The source of the leaks has not been identified, but the pay-slips were first published by news agencies close to the conservative establishment. However, Laylaz said stirring up resentment of income inequality was risky in Iran because it could develop into criticism of the entire political system.
"Its consequences would not be limited to Rouhani - it would put the credibility of the whole Islamic Republic at risk."
The pay-slip leaks showed some senior managers at the government-owned Central Insurance Co (CIC) were paid up to 870 million rials ($28,339 at the official exchange rate) in March.
The company said the pay-slips were for the last month of the Iranian calendar year and therefore were unusually large, including arrears, loans and bonuses.
Nevertheless, CIC General Manager Mohammad Ebrahim Amin stepped down in May, denying any wrongdoing but saying he regretted the affair had prompted attacks on his company, Rouhani and the government.
The uproar continued with the publication of a document showing one manager at state-owned Bank Tejarat received the equivalent of about $230,000 last November. The bank said the media had misrepresented the document because it showed not only salary payments but also pension amounts and other arrears.

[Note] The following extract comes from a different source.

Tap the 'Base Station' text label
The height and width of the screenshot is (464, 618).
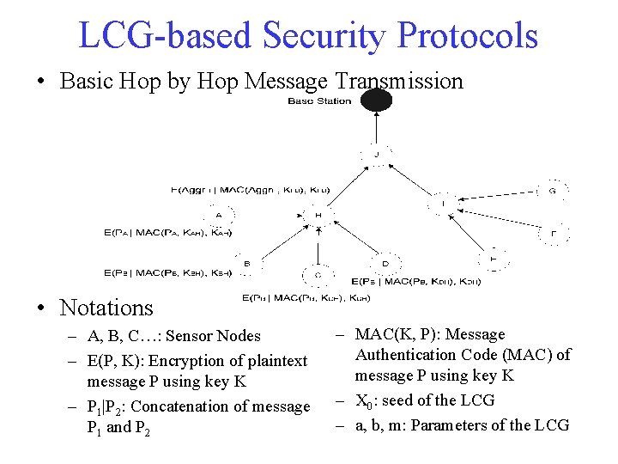[x=319, y=101]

Then the salary of the managing director of the National Development Fund (NDF), Safdar Hosseini, was revealed to be $18,700 a month. The NDF is Iran's sovereign wealth fund and Hosseini was directly appointed by Rouhani.

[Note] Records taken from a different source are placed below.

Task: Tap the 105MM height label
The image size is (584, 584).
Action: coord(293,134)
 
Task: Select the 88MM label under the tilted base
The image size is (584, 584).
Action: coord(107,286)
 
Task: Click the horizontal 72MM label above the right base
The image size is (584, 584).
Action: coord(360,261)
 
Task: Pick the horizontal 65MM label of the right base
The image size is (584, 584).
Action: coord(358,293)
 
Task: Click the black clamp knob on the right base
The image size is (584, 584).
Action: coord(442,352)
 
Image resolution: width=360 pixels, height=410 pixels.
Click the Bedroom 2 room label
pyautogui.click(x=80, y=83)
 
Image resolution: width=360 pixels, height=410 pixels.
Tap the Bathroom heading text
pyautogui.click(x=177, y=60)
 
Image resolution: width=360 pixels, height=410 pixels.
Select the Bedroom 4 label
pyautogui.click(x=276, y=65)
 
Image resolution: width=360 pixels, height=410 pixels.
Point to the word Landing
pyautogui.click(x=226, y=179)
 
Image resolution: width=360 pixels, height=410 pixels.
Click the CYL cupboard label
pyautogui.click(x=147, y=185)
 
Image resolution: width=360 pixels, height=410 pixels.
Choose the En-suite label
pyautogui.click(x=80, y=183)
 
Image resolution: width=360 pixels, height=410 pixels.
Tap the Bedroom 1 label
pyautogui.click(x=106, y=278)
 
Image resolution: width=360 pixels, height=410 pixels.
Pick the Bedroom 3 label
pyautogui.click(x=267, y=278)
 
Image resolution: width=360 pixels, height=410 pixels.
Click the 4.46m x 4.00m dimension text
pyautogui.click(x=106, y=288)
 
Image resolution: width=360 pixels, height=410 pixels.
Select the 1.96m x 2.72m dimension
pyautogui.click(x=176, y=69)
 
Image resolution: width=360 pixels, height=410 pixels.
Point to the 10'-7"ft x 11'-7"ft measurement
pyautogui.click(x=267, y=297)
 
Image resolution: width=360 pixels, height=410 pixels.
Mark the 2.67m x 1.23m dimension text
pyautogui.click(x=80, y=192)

Hosseini said he had voluntarily reformed the NDF's salary system several months previously and paid back to the government a portion of his salary which he considered excessive.
Iranian law states that the top salary in the government should not be more than seven times that of the lowest-paid government employee. However, the law is ambiguous when it comes to bonuses, benefits and other incentives.

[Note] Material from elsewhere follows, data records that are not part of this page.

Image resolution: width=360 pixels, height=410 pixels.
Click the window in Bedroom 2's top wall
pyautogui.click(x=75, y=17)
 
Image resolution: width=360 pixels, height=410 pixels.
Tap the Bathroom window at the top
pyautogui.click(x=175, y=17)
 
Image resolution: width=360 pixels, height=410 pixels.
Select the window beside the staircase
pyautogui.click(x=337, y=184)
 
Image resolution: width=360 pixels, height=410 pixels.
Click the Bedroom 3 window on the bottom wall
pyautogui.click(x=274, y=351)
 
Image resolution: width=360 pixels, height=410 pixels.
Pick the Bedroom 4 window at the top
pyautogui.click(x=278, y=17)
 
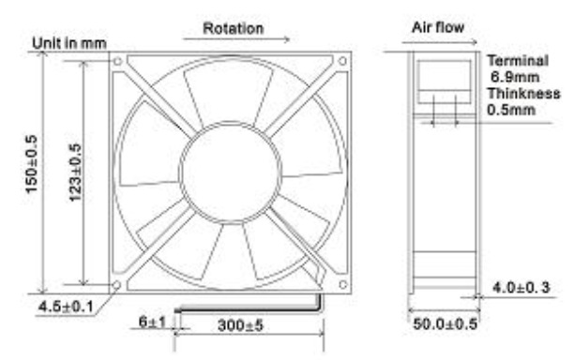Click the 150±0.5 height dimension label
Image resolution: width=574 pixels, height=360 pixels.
[32, 164]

Rouhani blamed his predecessor Mahmoud Ahmadinejad for giving the green light to high executive salaries, and criticized the judiciary for turning a blind eye to them.
Although amounts revealed in the media were "legal", he said last week, they violated the "moral values of the government".
Supreme Leader Ayatollah Ali Khamenei, who is the most powerful man in Iran and believed to be more conservative than Rouhani, and more wary of opening the country to the rest of the world, last week criticized "astronomical salaries" which he said contradicted national values.
A campaign has been launched on social media, the My Pay-slip Challenge, to persuade politicians and ordinary people to publish their pay-slips.
Some senior Iranian officials, including the spokesman for the Revolutionary Guards, General Ramezan Sharif, have said they would like to join the campaign but cannot reveal personal information because of security concerns. Rouhani and Khamenei, who are believed to lead austere lifestyles and do not have high salaries, have not declared whether they will participate.